Trilha sonora, um dos textos do livro DIÁRIO DE UM SALAFRÁRIO, na voz de Eliane Gonzaga.

quarta-feira, 18 de março de 2009

Retorno

Caminhou a passos lentos no corredor. Experimentou, por alguns instantes, dar dois passos para frente e retornar três passos, de volta ao elevador. Sim, sabia que seria doloroso retornar a aquele lugar depois de tanto tempo distante. Sentiu as pernas cambaleando. Apoiou-se na parede, tenso, fraquejando cada vez mais.

O vizinho saía de casa com roupa de caminhada. Notou que ele estava debilitado, perguntou se precisava de ajuda. Ele ergueu o corpo, fincou os dois pés no chão e balbuciou um "tudo bem". Recebeu um "bom dia" em troca. Sentiu-se mais vivo depois deste breve diálogo. Quis aproveitar o sopro de vida para, enfim, encarar a situação com a qual iria se deparar em casa.

Com os passos largos, alcançou a porta. As mãos trêmulas atrapalhavam a abrir a porta de casa, ainda mais que a chave do portão do prédio e a do apartamento ficavam muito próximas em seu chaveiro. Enfim, abriu. Fechou a porta e ficou, ofegante, agarrado a ela. Tinha receio de tudo o que iria encontrar.

Passou o olhar por todo o conjugado. Tudo permanecia do jeito que ele deixara. As muitas guimbas de cigarro abandonadas no cinzeiro. A xícara com um resto do café, fiéis companheiros quando optava por jornadas noite adentro. Criou certa coragem e foi, lentamente, na ponta dos pés, até a escrivaninha.

Sentou-se na cadeira, ligou o abajur de lâmpada fluorescente. Debruçou-se sobre a escrivaninha. Com o olhar vidrado nos papéis, tentou alcançar os cigarros. Esquecera que não tinha comprado nenhum maço. Na hora não importava. Começou a ler tudo o que aqueles papéis traziam.

Lia. Cada vez ficava mais ofegante, ansioso a cada página que ia embora de suas mãos naquele manuscrito. Tentava ser menos afoito, mas sua leitura era rápida, praticamente devorando as palavras que estavam naquelas folhas. Naquelas 84 folhas, preenchidas em frente e verso, que agora ele, com pesar, terminava.

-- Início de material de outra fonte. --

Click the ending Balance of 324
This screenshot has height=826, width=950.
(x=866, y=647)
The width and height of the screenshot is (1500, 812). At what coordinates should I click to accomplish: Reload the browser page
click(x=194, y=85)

Em seu rosto agora vinha um semblante de alívio. E de uma certeza. A certeza de que não podia viver sem ela. Sem sua obra-prima. Durante algum tempo fugira, por diferentes estradas e lugares, para tentar escapar de tudo o que tinha feito, do tanto que havia sido consumido.

Mas estava vencido. Como um bom filho, à casa retornava. Retornava para sua rotina. E retornava para a obra-prima que escrevera a mão e da qual ninguém deixaria mais que ele se separasse. Pelos próximos dias do resto de sua vida, dedicaria ao menos uns minutos do dia para ler aquele texto tão magnífico novamente. Precisava ter sempre a certeza de que aquelas palavras saíram de seu manuscrito.

4 comentários:

Carmen Augusta disse...

Oi Vinicius!

Gostei, seus textos prendem a gente. Mas fiquei com gosto de quero mais, saber mais...
Mas já reparei, essa é uma caracteristica sua.
Termina sempre nos deixando a pensar...

Parabéns!

Um beijo,
Carmen Augusta

Márcia Tristão-Bennett disse...

Vinicius...
Quando estava esquentando os tamborins, nao tinha pagina para virar...!!!!!

Assim nao vale....!!!!!!!!!!!!!!!!!!!!!!!!

Parabens, meu poetinha, dos contos, das letras, does escritos!!!!!!!

Beijos!!!!!!!!!!!

James Lima disse...

Poxa, realmente, muito bom.
Como já disseram, a gente fica sempre querendo saber mais.

Realmente, professor, parabéns !

Abraços
James Lima
www.robertocarlos.vai.la

ROZANE MONTEIRO disse...

cara, tu tem um jeito de falar da angústia do escritor que eu invejo. sério, mermo, babe. é a angústia da angústia, a mistura do criador com a criatura. é apaixonante.